Nazarene Soosai (born ) is a Roman Catholic Bishop who is currently serving as the Bishop of Kottar diocese. He is the sixth bishop of Kottar diocese.

== Early life ==
Nazarene Soosai was born to Soosi and Panipitchai as their 8th child on 13 April 1963, at Rajakkamangalam Thurai of Kanyakumari district in Tamil Nadu. He was baptized on 18 April 1963. He completed his studies from St. Aloysius Seminary Minor Seminary of Nagercoil, Sacred Heart Seminary in Poonamallee. He got a Licentiate in Theology from Catholic University of Leuven in Belgium, and a doctorate from the Pontifical Gregorian University in Rome. He acquired his Master’s Degree in Political Science from the University of Madurai.

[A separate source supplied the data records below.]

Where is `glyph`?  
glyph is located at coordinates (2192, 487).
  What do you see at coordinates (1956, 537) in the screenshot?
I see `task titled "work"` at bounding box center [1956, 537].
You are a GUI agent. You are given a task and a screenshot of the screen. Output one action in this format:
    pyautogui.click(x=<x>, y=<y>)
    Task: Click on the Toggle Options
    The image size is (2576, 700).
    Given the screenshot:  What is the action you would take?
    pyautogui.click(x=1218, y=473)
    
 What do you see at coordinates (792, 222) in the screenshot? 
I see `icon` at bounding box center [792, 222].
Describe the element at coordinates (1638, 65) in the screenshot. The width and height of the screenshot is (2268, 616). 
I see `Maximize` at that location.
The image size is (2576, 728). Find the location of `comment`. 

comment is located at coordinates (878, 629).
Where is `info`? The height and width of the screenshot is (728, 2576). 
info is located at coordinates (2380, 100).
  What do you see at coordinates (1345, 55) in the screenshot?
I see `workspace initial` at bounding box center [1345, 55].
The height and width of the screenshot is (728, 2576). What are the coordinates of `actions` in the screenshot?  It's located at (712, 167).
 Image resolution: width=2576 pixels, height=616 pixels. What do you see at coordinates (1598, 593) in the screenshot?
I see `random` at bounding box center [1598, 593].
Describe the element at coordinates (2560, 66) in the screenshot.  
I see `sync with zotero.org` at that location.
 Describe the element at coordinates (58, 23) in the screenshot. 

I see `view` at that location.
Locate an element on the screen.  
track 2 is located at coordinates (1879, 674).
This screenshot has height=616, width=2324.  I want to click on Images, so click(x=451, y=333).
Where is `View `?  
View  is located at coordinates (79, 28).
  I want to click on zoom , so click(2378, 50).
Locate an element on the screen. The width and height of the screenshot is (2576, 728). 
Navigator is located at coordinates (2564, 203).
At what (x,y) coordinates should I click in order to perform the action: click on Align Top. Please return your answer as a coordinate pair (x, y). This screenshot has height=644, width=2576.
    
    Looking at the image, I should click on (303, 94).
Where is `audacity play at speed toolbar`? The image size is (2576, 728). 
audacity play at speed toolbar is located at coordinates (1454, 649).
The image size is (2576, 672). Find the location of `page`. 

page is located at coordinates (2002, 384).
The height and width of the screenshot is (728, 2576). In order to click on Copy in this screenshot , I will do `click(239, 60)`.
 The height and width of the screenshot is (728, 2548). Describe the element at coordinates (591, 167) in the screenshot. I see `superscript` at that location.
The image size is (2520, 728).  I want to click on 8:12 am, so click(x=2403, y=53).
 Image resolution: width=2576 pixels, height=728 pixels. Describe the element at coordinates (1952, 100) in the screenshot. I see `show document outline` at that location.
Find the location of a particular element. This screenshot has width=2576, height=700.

== Academic and ecclesiastical career ==
After his priestly ordination on 2 April 1989, Nazarene Soosai was appointed as an assistant priest in Our Lady Of Presentation Church, Colachel. He then served as the prefect of studies at the Tamil Nadu Xavier Mission Home, Nagercoil and as well as the secretary of the Diocesan Commission for Vocations. In 1992, he served in the parish of St. Helen, Enayam. After that, he was appointed as the dean and professor of theology at the Sacred Heart Seminary, Poonamallee and remained in position for eight years. In 2011, he became the parish priest of Our Lady of Ransom Church, Kanyakumari.

He was also a visiting professor in Madras University, CRI Theological Institutes in Bangalore, Sambalpur, Odisha; Salesian Theological Institute in Chennai, St. Paul’s seminary in Tiruchirapalli and Arul Kadal, Chennai.

On 20 May 2017, Pope Francis appointed him as the Bishop of Kottar diocese and he was consecrated on 29 June 2017, by his predecessor Rev. Peter Remigius, Archbishop Antony Pappusamy and Bishop Eugene Joseph.